Comunque sia Cairo sia gli advisor sono ottimisti: l’editore pensa di avere già ora dalla sua parte soci che detengono circa il 15% del capitale e conta sempre più sull’appoggio degli esponenti della Compagnia di San Paolo, azionista di Intesa, per lavorare ai fianchi alcuni azionisti riottosi. Una manovra, però, che deve fare i conti con lo spirito di rivalsa che in queste ore sta maturando in Piazzetta Cuccia, sede di Mediobanca.

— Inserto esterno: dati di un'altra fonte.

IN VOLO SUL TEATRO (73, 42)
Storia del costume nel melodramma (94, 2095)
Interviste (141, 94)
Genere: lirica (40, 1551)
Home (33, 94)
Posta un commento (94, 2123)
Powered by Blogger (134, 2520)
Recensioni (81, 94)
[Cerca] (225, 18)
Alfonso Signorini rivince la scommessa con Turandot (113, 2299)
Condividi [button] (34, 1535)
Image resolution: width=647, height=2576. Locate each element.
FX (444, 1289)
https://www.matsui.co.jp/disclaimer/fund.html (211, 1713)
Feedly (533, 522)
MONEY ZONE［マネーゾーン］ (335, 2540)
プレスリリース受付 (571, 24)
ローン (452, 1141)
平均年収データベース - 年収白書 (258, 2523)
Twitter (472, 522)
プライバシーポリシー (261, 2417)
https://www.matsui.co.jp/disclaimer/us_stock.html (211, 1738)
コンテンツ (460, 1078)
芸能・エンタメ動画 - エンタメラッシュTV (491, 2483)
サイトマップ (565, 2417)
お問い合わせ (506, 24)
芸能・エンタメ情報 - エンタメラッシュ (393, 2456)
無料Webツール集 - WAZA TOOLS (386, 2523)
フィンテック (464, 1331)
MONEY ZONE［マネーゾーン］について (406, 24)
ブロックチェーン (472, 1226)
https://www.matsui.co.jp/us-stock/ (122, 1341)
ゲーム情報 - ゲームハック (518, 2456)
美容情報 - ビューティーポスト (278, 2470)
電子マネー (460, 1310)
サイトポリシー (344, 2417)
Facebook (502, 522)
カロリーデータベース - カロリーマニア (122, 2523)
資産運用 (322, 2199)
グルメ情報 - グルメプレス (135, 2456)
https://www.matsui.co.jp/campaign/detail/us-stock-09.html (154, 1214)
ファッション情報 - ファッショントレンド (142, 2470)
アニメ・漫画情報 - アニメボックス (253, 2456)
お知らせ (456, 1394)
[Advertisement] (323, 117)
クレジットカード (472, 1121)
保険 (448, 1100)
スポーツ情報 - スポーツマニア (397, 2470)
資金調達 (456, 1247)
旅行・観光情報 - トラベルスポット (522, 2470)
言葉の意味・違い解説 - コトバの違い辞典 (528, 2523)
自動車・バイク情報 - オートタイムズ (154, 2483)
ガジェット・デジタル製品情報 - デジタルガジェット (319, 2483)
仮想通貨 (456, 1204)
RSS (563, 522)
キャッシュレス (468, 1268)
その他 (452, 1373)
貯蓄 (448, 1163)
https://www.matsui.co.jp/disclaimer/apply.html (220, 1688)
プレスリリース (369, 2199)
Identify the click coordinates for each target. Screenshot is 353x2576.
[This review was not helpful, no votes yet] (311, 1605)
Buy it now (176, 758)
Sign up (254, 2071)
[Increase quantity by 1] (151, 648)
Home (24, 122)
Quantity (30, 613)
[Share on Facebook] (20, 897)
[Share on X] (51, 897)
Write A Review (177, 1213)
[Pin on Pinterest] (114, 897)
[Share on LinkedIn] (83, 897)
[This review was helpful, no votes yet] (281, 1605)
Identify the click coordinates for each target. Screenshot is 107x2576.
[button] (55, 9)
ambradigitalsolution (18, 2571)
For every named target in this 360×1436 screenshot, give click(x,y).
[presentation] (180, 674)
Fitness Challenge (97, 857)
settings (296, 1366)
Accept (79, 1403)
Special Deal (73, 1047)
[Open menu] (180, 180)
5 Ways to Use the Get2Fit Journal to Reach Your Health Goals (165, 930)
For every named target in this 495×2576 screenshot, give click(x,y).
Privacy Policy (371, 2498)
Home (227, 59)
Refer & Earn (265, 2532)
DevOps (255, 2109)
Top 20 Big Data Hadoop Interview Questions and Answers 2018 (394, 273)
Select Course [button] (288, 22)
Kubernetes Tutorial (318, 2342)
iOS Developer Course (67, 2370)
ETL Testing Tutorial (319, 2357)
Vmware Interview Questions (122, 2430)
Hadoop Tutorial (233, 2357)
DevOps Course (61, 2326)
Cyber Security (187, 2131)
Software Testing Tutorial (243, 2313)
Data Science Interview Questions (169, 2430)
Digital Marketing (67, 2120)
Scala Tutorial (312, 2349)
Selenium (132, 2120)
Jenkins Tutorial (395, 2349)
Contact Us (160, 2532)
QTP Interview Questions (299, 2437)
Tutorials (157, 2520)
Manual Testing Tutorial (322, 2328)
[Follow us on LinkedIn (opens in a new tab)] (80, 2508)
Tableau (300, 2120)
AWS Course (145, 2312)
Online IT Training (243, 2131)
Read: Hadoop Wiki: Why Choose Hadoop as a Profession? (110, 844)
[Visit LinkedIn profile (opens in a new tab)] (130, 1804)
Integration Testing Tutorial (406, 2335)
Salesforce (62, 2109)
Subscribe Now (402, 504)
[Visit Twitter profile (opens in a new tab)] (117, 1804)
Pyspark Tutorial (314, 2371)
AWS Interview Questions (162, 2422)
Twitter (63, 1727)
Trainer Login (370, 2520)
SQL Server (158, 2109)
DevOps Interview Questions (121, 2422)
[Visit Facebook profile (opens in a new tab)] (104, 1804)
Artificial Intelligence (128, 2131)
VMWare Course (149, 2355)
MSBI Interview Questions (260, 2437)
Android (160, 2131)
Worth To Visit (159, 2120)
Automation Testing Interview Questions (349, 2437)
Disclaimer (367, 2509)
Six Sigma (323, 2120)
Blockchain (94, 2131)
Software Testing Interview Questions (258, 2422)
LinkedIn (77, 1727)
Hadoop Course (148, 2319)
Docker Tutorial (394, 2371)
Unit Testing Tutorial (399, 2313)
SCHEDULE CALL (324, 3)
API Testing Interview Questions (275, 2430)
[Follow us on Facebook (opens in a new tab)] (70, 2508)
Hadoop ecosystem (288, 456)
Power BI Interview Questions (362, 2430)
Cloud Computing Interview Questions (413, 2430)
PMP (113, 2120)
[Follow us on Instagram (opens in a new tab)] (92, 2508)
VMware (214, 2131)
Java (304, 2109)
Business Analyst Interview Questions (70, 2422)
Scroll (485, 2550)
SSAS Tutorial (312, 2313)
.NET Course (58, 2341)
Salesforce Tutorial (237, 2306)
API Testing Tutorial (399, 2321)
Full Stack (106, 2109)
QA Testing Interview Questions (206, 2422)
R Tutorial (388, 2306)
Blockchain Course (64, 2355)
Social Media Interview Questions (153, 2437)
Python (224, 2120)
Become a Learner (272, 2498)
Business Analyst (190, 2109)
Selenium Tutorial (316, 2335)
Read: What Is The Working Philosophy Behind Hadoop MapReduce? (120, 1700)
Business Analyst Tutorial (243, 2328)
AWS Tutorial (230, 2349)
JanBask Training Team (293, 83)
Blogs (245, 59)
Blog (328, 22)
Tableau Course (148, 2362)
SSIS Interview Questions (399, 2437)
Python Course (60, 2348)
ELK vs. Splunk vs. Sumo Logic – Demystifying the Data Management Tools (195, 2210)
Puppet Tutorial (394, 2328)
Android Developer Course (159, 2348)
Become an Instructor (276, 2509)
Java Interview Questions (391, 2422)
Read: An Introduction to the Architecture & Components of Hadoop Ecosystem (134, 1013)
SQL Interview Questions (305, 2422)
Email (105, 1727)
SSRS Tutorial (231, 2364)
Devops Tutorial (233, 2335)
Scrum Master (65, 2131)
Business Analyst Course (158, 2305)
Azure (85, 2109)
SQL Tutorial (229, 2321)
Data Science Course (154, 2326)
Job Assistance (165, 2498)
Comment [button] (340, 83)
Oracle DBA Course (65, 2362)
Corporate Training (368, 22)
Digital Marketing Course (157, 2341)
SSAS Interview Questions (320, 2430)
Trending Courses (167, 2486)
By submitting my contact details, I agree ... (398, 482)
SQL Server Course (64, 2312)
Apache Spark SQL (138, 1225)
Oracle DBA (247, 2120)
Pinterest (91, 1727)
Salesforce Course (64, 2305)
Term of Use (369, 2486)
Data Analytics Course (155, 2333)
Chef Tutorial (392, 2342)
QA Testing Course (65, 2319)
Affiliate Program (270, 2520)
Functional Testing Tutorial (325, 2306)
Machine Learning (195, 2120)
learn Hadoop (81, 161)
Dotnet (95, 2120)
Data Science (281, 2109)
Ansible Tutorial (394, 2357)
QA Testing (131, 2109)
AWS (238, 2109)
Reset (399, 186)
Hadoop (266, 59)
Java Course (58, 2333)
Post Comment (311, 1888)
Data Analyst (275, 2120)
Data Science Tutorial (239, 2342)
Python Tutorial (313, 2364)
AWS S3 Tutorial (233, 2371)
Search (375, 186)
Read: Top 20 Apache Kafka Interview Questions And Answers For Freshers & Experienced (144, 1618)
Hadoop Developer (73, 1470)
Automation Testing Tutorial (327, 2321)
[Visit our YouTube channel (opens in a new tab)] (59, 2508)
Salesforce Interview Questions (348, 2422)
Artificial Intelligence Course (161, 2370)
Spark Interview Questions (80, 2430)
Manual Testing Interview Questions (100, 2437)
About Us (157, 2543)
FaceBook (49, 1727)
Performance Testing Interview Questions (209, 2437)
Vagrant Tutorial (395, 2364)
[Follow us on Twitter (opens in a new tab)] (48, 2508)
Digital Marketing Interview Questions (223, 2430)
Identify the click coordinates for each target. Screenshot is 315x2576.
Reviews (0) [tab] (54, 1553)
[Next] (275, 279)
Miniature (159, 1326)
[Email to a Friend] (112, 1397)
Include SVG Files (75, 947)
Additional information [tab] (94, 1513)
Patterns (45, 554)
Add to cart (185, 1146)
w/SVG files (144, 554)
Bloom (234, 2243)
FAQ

L’istituto guidato dall’ad, Alberto Nagel, oramai sempre più in concorrenza e in antitesi in partite di potere delicate (Rcs) e sistemiche (Fondo Atlante, di cui farà parte Intesa e non Mediobanca) con Intesa Sanpaolo – come fa notare Andrea Greco sul quotidiano la Repubblica – medita di allestire una controffensiva in Rcs alla manovra di Cairo. Ma al momento è molto difficile trovare una via d’uscita che non passi per il lancio dell’aumento di capitale da 200 milioni: “Anche perché – scrive Mf – dopo i Rocca, Andrea Bonomi e la De Agostini, anche la famiglia Gavio, che presto potrebbe incontrare i vertici di Mediobanca, non è interessata alla partita. Così come la tedesca Axel Springer che in un primo momento pareva potere scendere in campo. Neanche Francesco Gaetano Caltagirone che potrebbe essere il soggetto giusto per lanciare una contro-ops, si è detto interessato”.